** Opening Material to process block **
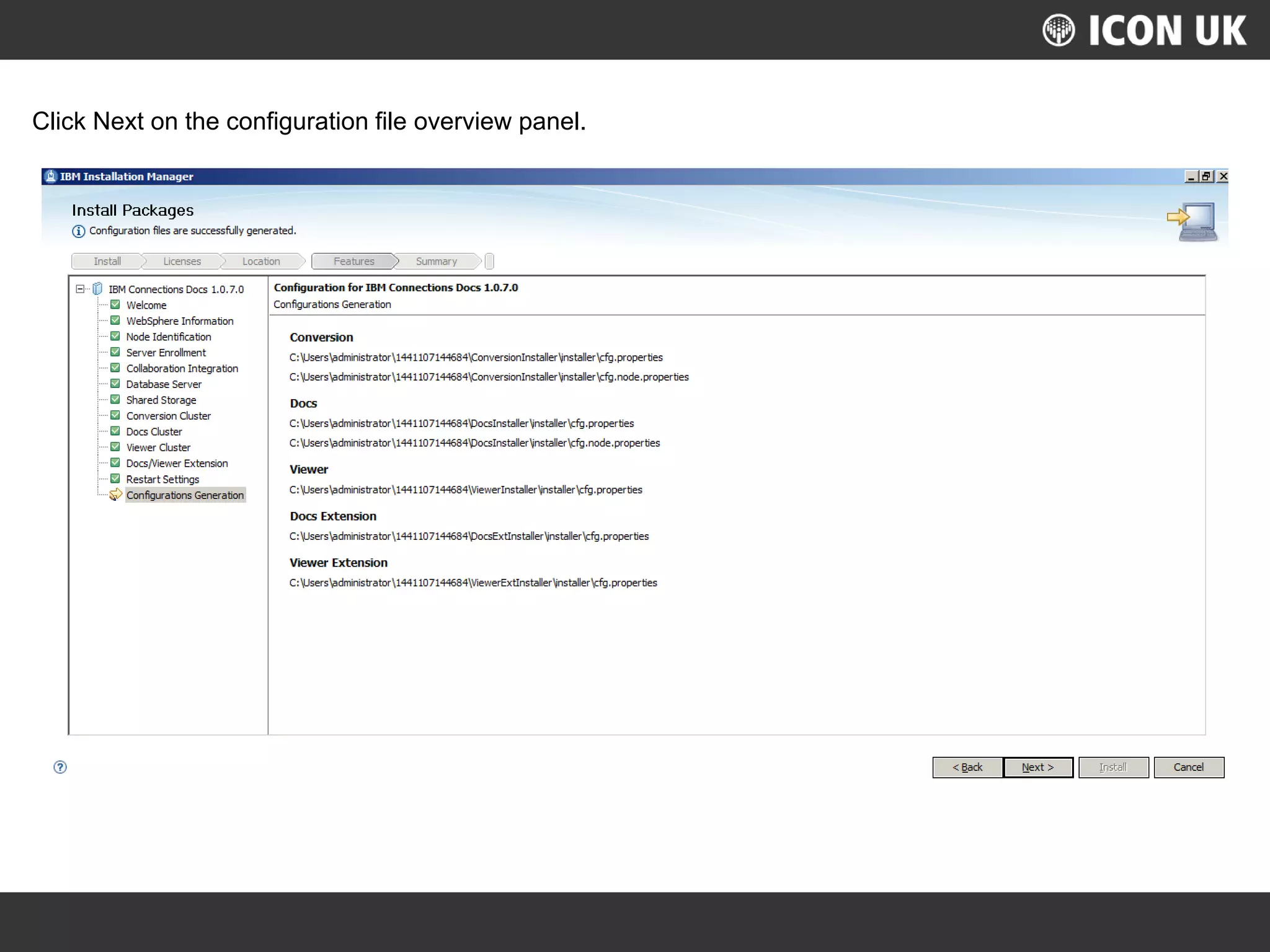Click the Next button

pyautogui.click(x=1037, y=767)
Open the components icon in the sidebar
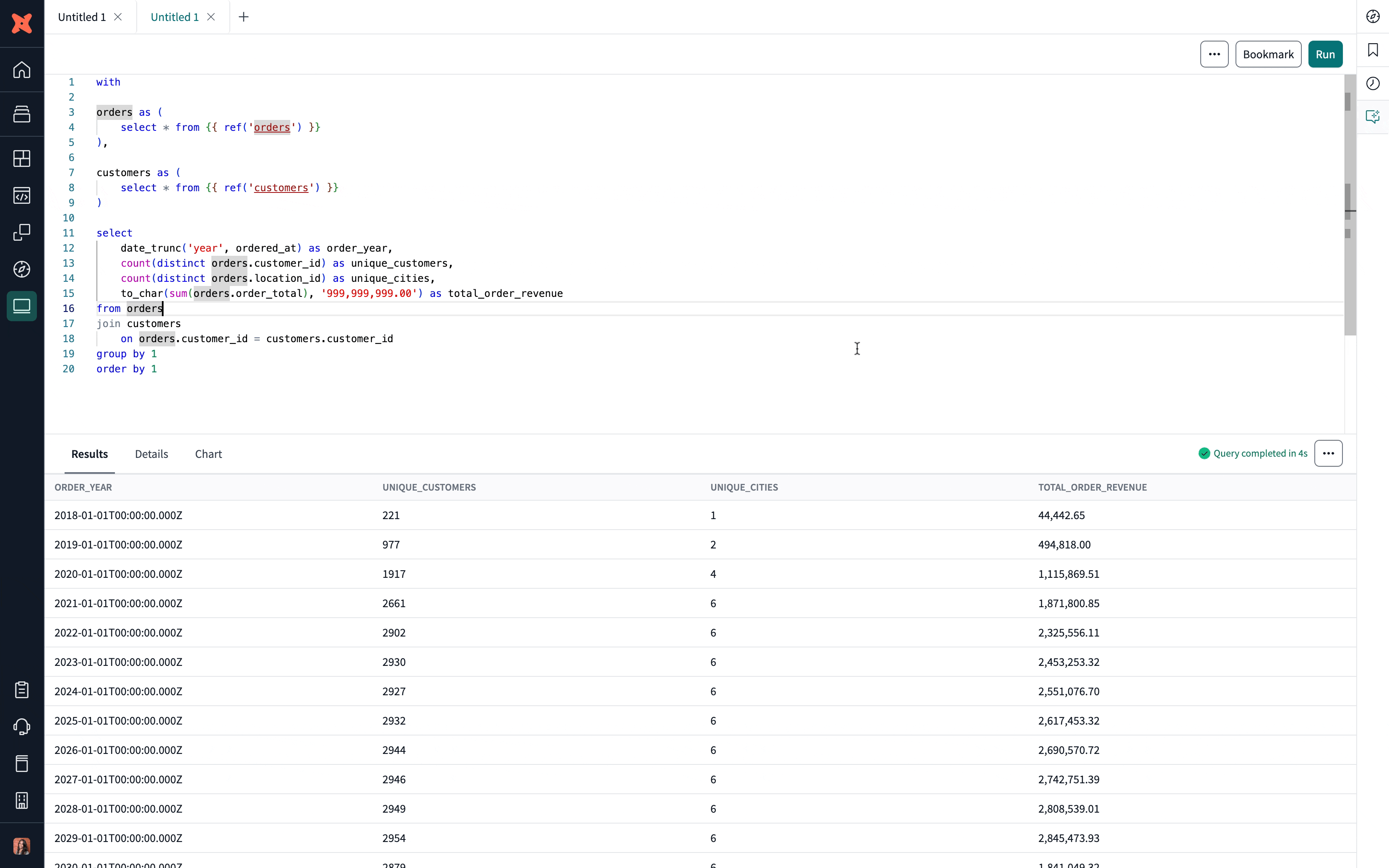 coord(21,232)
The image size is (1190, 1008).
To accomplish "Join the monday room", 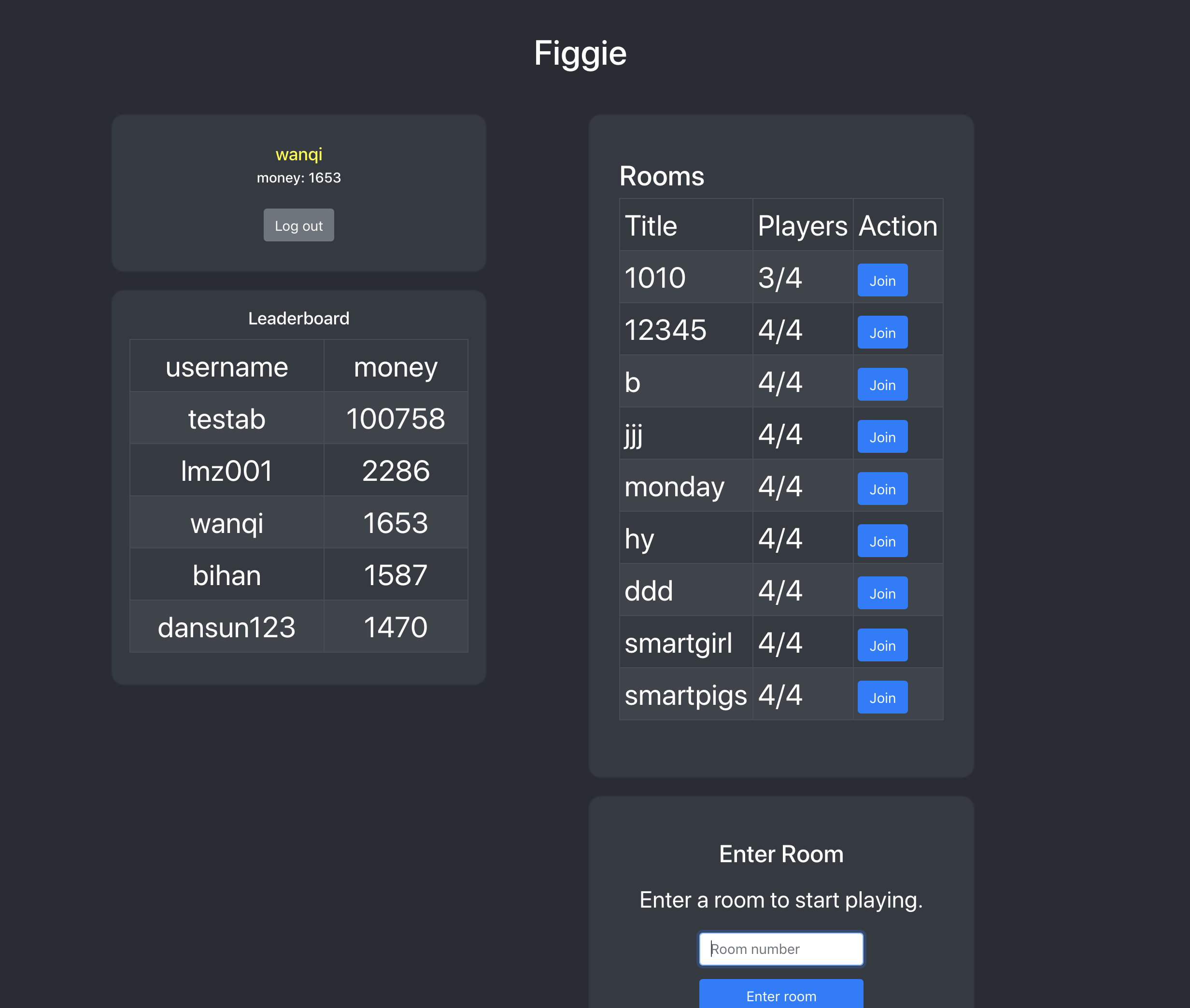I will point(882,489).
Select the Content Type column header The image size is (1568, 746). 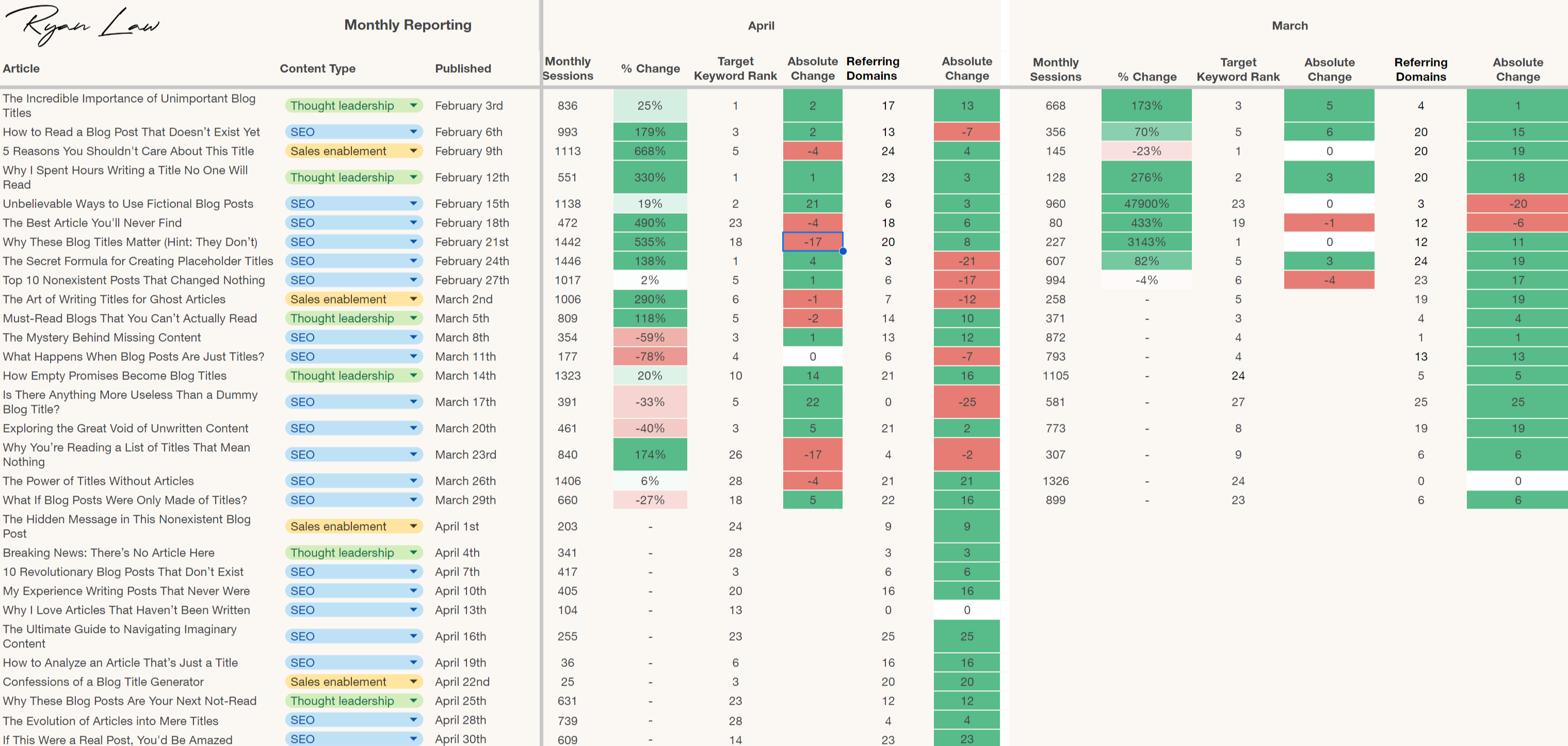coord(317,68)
** Closing Material to process block **
** Opening Material to process block **
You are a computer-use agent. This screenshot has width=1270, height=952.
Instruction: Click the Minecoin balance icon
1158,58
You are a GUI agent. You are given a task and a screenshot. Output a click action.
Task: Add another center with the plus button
** Closing Material to process block **
- _Directions for this task_
Return only the lines between the one holding "Instruction: Click the Minecoin balance icon" and the one holding "Task: Add another center with the plus button", inclusive, exactly as they appear above.

- _Reply to the exercise_
Instruction: Click the Minecoin balance icon
1158,58
You are a GUI agent. You are given a task and a screenshot. Output a click action.
Task: Add another center with the plus button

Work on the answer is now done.